Summary: Forgiveness and the need we have to give and recieve God’s forgiveness
Ernest Hemingway starts his short story, “Capital of the World” by describing Madrid Spain. He says, there is a Madrid joke about a father who took out an add in a local paper which asked his son, Paco, to meet him in front of the newspaper office. And told him that “all was forgiven”. According to Hemingway’s story, the police had to be called out because some 800 Pacos answered the add.
The idea of a father and son being reconciled might be joke for Hemingway but I know of another Father, a perfect Father, who has sent news that “all is forgiven”. And for centuries people have turned out to see if the news is true. I couldn’t believe the news when I first heard it. And after it became a reality in my life I still could hardly believe it. But it’s true. It’s absolutely, 100%, true. And the release from our past mistakes, crimes, sins, and errors may be the number one need we all face in this life.
I want us to understand what a powerful phrase is before us today. “Forgive us our sins as we forgive those who sin against us.” We may have learned the words debt or trespasses but the meaning behind both is “sin”. Take these words of Jesus and compare them with how the King James translates Romans 5:18-20. Three places in these verses the phrase “free gift” is used to describe our salvation through Jesus Christ. Does it bother any of you that on hand Paul says our salvation, the grace we’ve been given is “free” and at the same time Jesus makes our salvation conditional on our forgiving others?
I’ve read a lot of commentaries on this part of the Lord’s prayer and was amazed at how some would try all sorts of things to get around the clear statement of Jesus. Let me suggest that the real problem isn’t with Jesus’ words but with the way we have latched on to the idea of “free” salvation. First of all our salvation is NOT free. We may not have to pay for it but someone did. In fact, there is nothing more expensive in all of creation than our salvation. It cost Jesus’ his life. It cost God the uninterrupted intimacy he had with his Son, when God had to turn His back on Jesus while he died. To say salvation is free is to cheapen it.
What I think is often mistranslated in the KJV as “free” is the idea of “gifted”. The Greek root is “to give” and it’s pretty easy to understand it as “free” because we’re talking about “gifts”. After all you don’t pay for a gift. Let me suggest that for us, as the recipients of God’s grace it is free. Free because we can’t and don’t earn it. Free because we can’t pay God back for it. Not free because it doesn’t cost anything.
This gift is offered to us. It is after all a gift not a summons.

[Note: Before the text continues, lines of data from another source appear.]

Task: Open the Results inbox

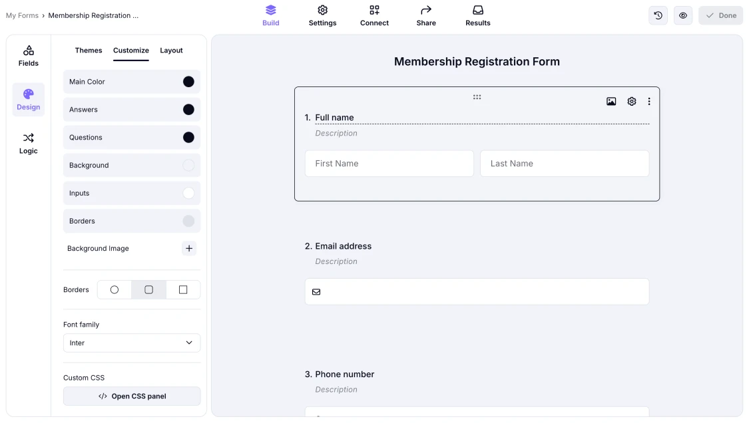Action: pos(477,15)
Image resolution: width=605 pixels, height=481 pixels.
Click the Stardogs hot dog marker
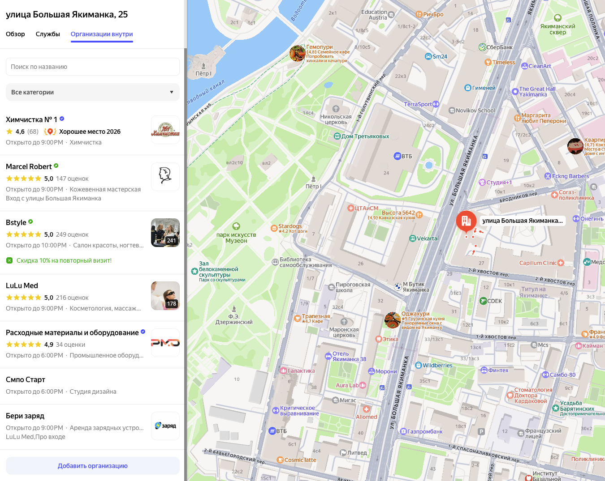click(274, 228)
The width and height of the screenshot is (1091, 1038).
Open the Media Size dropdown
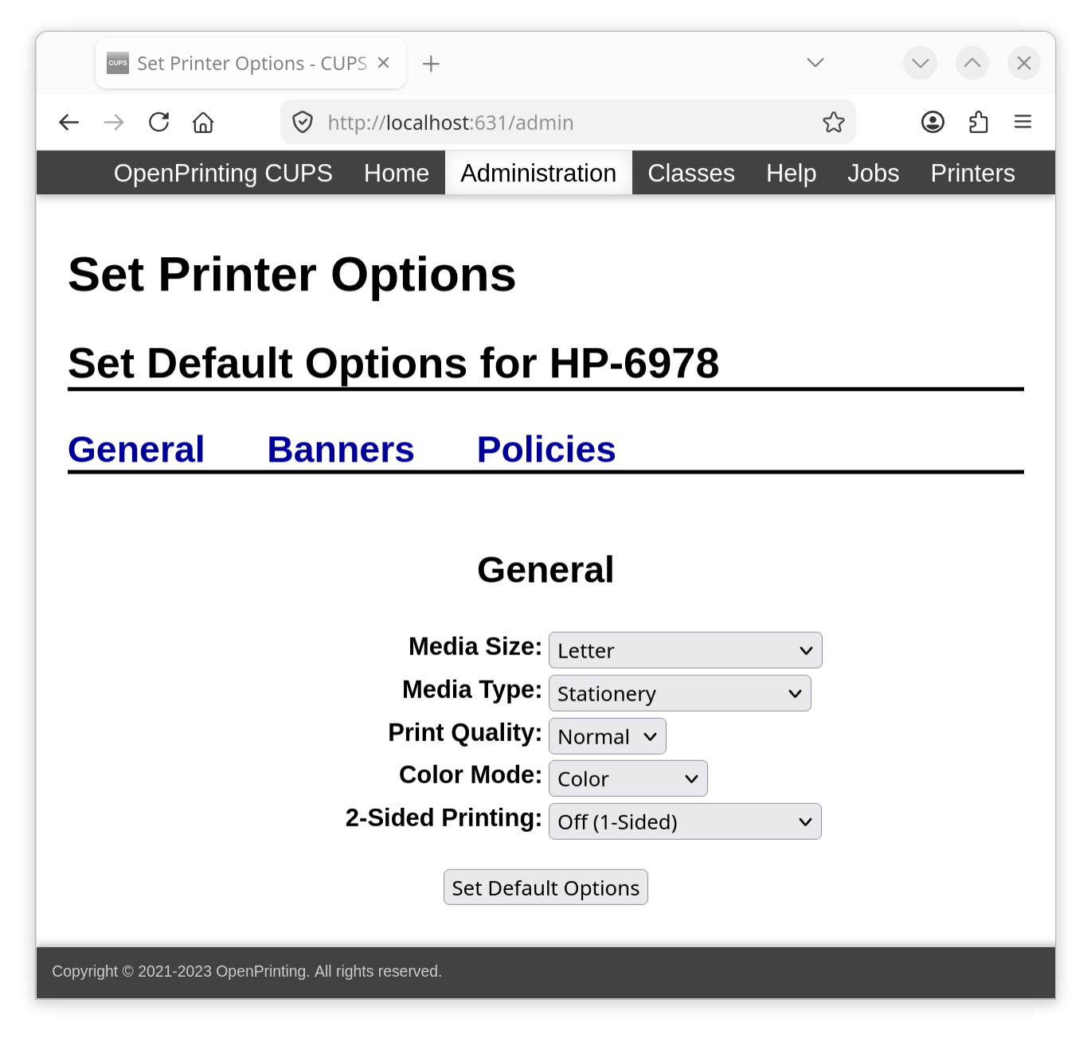684,650
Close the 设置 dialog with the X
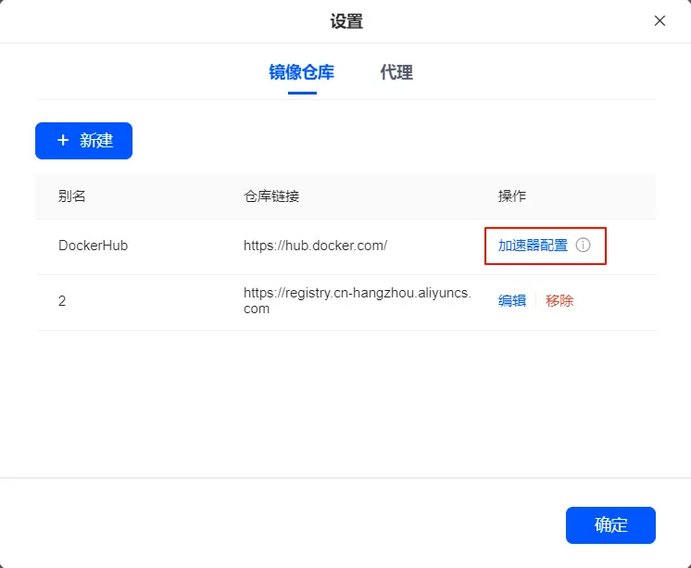 (660, 20)
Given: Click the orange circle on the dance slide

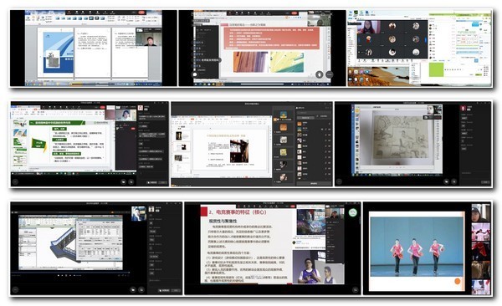Looking at the screenshot, I should coord(458,282).

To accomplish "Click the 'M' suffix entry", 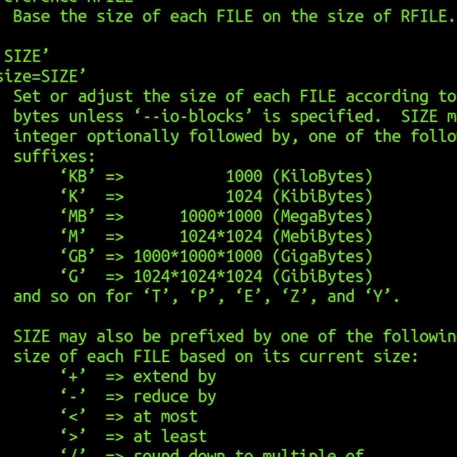I will [x=73, y=236].
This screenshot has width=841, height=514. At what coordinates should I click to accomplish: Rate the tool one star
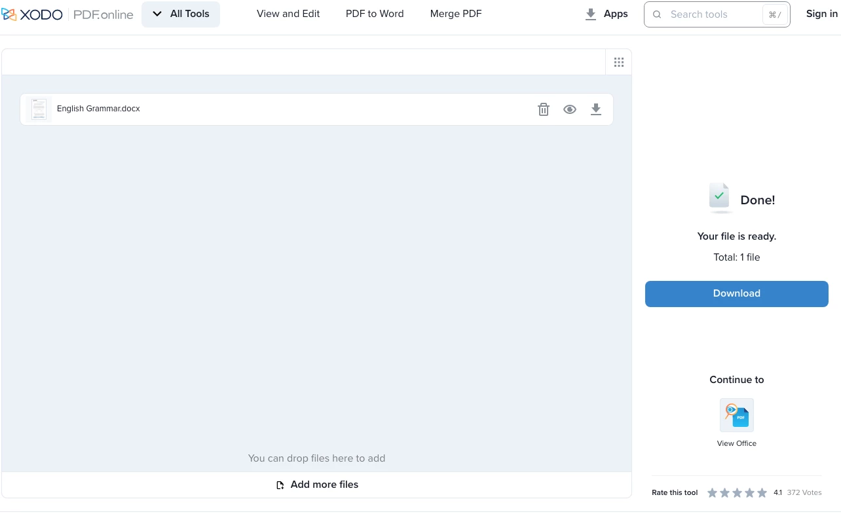(x=713, y=493)
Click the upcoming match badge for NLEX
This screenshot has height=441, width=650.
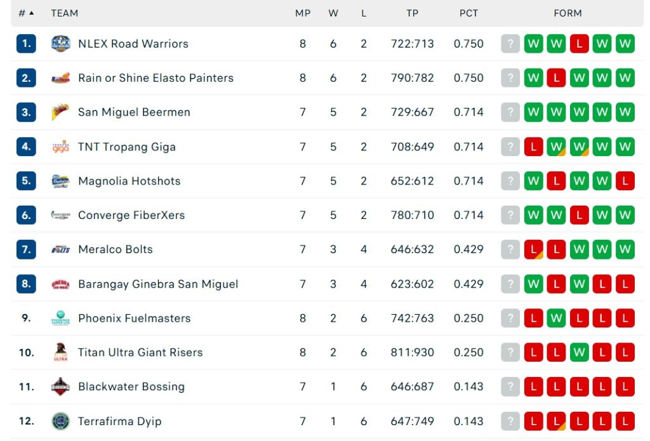510,43
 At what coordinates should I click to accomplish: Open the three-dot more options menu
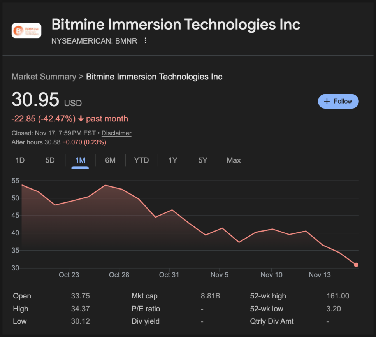click(146, 40)
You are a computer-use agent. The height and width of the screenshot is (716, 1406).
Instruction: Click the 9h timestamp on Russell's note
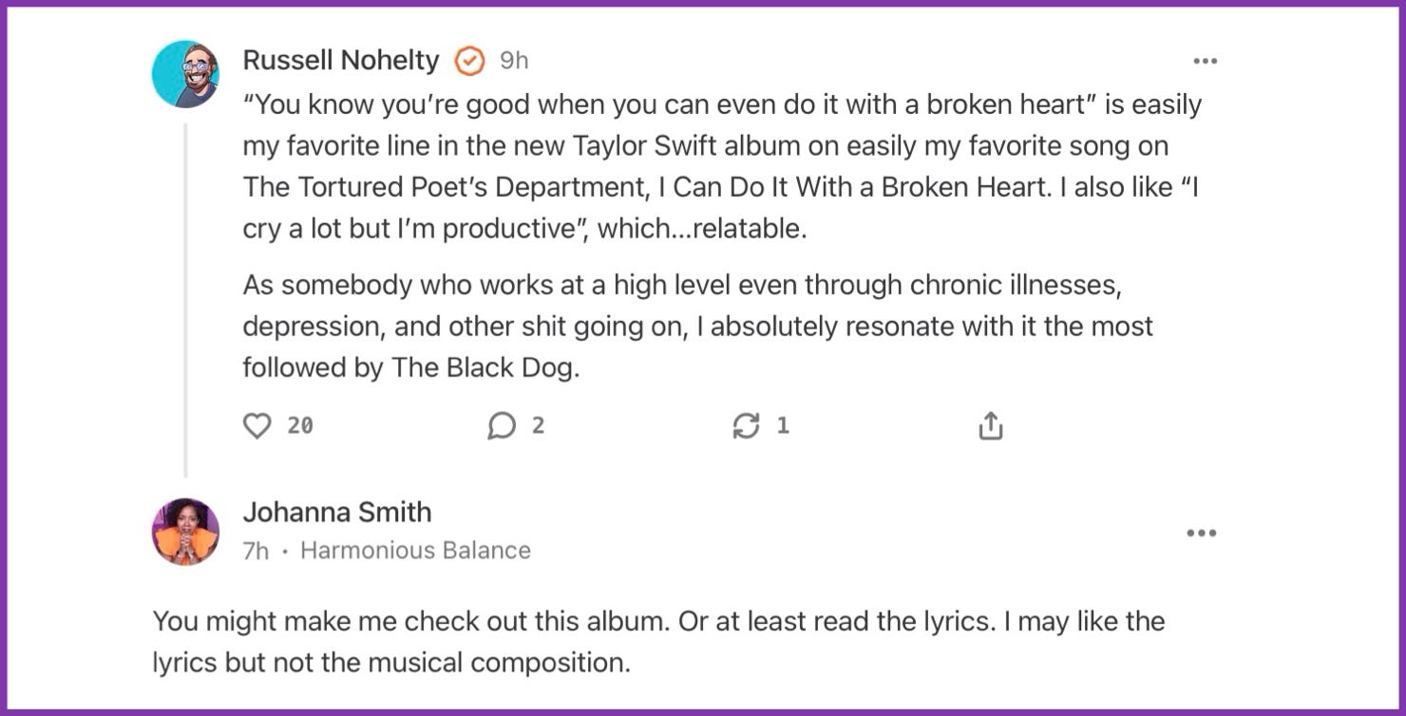514,62
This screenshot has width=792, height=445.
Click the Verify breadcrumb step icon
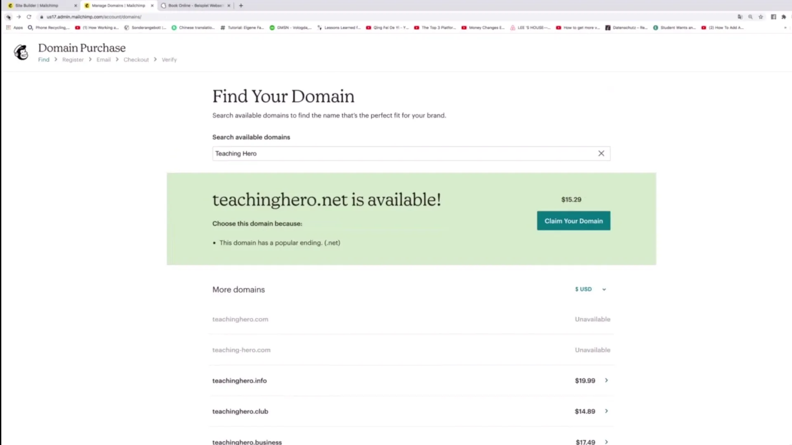tap(169, 60)
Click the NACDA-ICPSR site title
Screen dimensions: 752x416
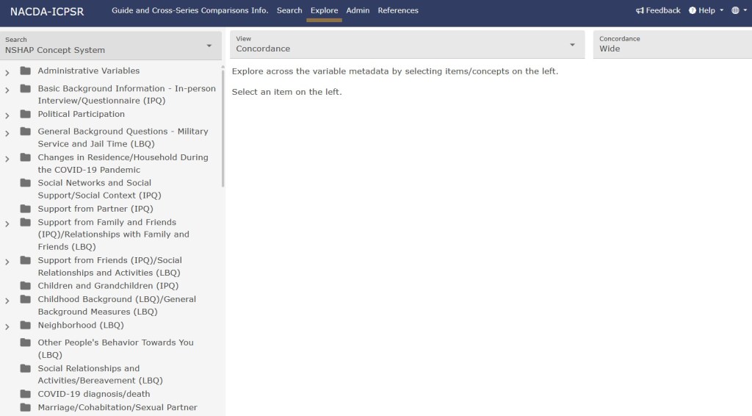coord(47,12)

Years back when we I was cleaning out one of the closets in Hawthorne I came across a Christmas gift for Phyllis that I had forgotten I had hid there. Here it is months after Christmas and I come to here with this jewelry case. Even on the top shelf of the closet, behind the other stuff it was a present; but Phyllis couldn’t receive it because it hadn’t been given to her. Yet even after I gave it to her she had a choice to either open it or leave it wrapped and untouched.